Lo cierto es que muy pocos se sienten a salvo en la capital afgana. Casi cualquier actividad anterior sirve de pretexto para estar en el punto de mira talibán. Es el caso del marido de Basira, miembro de la Corte Suprema. Ambos contrajeron matrimonio solo cuatro días antes del fatídico 15 de agosto y no han vuelto a tener un segundo en paz. Ella también está amenazada por haber sido una activista por los derechos de las mujeres en el entorno universitario. Con apenas 30 años, siente que su vida se ha acabado. Igual que tantas mujeres, lleva muchos días escondida: «Los talibanes se han llevado mis recuerdos de boda, no nos sentimos seguros ni en nuestra propia casa. Los talibanes valoran más la vida de los animales que de las mujeres. Simplemente, no aceptan nuestra existencia», dice a través de WhatsApp.
Solo se aventuraron a salir un día a la calle y no repetirán la experiencia: «Nos siguió un coche muy de cerca y nos amenazaron con matarnos si tomábamos parte en alguna protesta. Aquí ya es imposible saber quién es tu amigo y quién puede convertirse en tu verdugo». Como en «La trinchera infinita», se siente completamente atrapada, condenada a vivir como un topo si quiere esquivar una muerte prematura.
Uno de los primeros síntomas que han notado los informadores desde que el último marine americano saliera del aeropuerto de Kabul, ha sido un crecimiento notable del miedo. Cada vez es más complicado lograr que alguien se aventure a hablar dando la cara en una fotografía y con nombre y apellido. Aunque quieren seguir contando lo que pasa porque saben que la «cuestión afgana», como sucede siempre, irá perdiendo hueco en los medios de comunicación dejándoles aún más expuestos.
La carestía económica se solapa a la falta de libertades. No hay que olvidar que muchas de estas mujeres, convertidas ahora en meras sombras, salían antes cada día a trabajar para llevar la comida a su casa. Karima cuenta con una familia de 15 personas a su cargo y su vida laboral se ha terminado. Al mismo tiempo que solicita ayuda para salir del país junto a todo su clan, explica que les comienzan a hacer falta algunos productos básicos.

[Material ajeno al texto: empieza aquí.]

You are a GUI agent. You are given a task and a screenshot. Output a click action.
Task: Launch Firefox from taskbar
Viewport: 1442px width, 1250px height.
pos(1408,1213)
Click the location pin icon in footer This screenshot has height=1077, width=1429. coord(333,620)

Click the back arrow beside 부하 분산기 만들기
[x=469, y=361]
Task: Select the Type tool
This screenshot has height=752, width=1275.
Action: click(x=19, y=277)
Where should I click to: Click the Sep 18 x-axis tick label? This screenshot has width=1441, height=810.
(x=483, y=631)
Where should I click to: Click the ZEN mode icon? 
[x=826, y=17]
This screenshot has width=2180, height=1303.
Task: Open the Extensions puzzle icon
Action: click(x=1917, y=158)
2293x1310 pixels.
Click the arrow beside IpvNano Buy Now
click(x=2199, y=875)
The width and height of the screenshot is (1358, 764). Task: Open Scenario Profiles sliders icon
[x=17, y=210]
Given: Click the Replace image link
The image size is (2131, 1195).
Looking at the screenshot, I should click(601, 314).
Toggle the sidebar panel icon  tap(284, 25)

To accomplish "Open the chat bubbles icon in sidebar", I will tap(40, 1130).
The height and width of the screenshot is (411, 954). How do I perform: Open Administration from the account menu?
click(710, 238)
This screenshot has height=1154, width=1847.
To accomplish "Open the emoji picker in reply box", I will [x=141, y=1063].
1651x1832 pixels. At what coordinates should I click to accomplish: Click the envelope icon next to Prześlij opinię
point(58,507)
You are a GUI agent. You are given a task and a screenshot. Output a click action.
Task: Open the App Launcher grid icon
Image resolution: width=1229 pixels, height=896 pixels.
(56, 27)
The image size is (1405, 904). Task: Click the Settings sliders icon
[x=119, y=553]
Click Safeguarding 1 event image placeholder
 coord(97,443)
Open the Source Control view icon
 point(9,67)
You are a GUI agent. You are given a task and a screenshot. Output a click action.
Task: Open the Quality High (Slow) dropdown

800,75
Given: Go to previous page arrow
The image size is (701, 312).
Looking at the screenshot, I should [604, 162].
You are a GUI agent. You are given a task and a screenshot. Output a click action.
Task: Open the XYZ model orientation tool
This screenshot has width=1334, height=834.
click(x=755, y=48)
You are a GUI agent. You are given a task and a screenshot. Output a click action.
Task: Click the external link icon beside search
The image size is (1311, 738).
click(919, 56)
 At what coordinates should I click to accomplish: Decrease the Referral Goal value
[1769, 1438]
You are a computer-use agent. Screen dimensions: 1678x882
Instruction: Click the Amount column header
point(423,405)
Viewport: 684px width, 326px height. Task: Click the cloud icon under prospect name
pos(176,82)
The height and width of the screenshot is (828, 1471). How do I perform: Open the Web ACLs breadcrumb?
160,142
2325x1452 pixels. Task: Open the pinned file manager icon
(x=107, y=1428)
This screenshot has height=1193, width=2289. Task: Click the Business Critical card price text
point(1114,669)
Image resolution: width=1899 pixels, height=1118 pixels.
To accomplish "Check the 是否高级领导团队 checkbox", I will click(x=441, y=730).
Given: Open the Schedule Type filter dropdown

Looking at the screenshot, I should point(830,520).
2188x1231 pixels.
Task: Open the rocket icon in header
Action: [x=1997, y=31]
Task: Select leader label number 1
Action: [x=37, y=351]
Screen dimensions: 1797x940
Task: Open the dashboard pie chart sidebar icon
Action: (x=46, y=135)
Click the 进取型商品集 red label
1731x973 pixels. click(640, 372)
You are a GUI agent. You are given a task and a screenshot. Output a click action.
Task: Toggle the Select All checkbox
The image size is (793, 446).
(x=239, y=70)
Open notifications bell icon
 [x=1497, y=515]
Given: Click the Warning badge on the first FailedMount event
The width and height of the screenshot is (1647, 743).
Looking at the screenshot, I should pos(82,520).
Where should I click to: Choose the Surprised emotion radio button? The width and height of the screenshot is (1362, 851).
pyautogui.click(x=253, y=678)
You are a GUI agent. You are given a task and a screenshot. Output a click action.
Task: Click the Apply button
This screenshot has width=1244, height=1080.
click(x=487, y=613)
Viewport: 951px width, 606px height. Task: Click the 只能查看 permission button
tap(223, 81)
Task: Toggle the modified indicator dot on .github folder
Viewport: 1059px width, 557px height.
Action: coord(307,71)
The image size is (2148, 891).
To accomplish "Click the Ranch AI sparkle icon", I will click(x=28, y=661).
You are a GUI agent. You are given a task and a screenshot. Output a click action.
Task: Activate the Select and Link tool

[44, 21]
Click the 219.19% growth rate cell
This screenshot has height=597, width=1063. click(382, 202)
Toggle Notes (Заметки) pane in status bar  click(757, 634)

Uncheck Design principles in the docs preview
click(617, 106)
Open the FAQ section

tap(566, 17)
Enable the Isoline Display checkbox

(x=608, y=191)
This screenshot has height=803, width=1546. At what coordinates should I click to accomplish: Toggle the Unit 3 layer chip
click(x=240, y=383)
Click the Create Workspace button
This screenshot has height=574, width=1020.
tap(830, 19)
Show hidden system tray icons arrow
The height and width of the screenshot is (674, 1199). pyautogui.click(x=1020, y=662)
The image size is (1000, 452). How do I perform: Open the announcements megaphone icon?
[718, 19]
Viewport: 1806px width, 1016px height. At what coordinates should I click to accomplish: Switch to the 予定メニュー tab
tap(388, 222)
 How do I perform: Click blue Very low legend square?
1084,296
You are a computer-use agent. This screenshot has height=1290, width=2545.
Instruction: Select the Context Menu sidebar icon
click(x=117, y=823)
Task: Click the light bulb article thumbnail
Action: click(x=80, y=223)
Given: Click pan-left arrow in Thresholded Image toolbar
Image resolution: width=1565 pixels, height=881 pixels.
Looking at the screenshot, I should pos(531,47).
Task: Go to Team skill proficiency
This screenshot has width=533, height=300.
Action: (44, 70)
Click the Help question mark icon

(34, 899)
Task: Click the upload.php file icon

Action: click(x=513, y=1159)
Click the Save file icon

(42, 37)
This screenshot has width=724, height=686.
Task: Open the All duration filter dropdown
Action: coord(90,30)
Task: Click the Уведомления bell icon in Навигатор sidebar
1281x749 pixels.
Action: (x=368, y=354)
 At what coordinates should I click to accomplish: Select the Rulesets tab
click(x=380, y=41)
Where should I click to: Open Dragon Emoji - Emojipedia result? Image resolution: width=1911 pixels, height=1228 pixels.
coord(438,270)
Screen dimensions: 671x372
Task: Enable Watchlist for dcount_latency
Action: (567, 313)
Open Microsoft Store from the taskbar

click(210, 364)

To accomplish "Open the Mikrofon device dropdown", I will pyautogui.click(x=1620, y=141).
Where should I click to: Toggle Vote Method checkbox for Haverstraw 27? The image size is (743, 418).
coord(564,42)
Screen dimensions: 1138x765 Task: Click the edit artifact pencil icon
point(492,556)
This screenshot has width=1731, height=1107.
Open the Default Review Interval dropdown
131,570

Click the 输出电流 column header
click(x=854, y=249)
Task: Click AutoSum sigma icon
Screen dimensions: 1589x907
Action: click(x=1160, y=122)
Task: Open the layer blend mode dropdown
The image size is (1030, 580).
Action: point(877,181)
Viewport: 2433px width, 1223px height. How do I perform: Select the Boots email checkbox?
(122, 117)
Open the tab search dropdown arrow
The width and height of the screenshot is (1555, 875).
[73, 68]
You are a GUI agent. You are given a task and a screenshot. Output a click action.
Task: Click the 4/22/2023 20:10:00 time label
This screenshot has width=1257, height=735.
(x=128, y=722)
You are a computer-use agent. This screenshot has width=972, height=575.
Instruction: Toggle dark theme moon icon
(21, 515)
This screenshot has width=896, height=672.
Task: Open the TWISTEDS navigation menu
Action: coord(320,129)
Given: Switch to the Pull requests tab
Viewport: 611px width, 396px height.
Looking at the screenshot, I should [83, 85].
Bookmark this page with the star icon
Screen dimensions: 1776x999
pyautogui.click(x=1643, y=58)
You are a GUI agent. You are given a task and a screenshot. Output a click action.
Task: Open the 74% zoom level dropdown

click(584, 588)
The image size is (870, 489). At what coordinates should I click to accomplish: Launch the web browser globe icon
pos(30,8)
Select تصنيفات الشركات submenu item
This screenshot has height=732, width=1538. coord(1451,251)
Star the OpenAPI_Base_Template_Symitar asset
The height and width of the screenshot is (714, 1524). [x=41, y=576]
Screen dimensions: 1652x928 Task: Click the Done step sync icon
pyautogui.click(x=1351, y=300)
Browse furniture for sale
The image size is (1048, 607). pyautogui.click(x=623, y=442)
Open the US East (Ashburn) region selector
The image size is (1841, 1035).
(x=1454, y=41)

La inflación en Afganistán está enloquecida; en solo dos semanas, la harina se ha encarecido un 30%, las verduras, un 50%, y la gasolina, un 75%. La ruina más absoluta acecha a un país que, hasta ahora, vivía casi exclusivamente de una ayuda exterior que se ha evaporado con la salida de las tropas aliadas. Es un panorama de gestión imposible, sobre todo para unos «políticos», los talibanes, que llevan décadas en una guerra de guerrillas que dista mucho de dirigir una economía.
Según contaba otro periodista afgano, cuando se apagaron los fuegos artificiales con los que celebraron su victoria incontestable el pasado martes, la calle se vació de la presencia de islamistas: «Estos últimos días apenas les hemos visto por las calles de las que no se movieron en diez días. Ahora solo han establecido los típicos controles de seguridad por barrios. Debe ser que están ocupando sus puestos en los Ministerios y en los edificios oficiales». Los talibanes se sientan ahora en los mismos despachos que, hace solo unos días, pertenecían a cientos de mujeres y hombres condenados ahora a vivir en la oscuridad.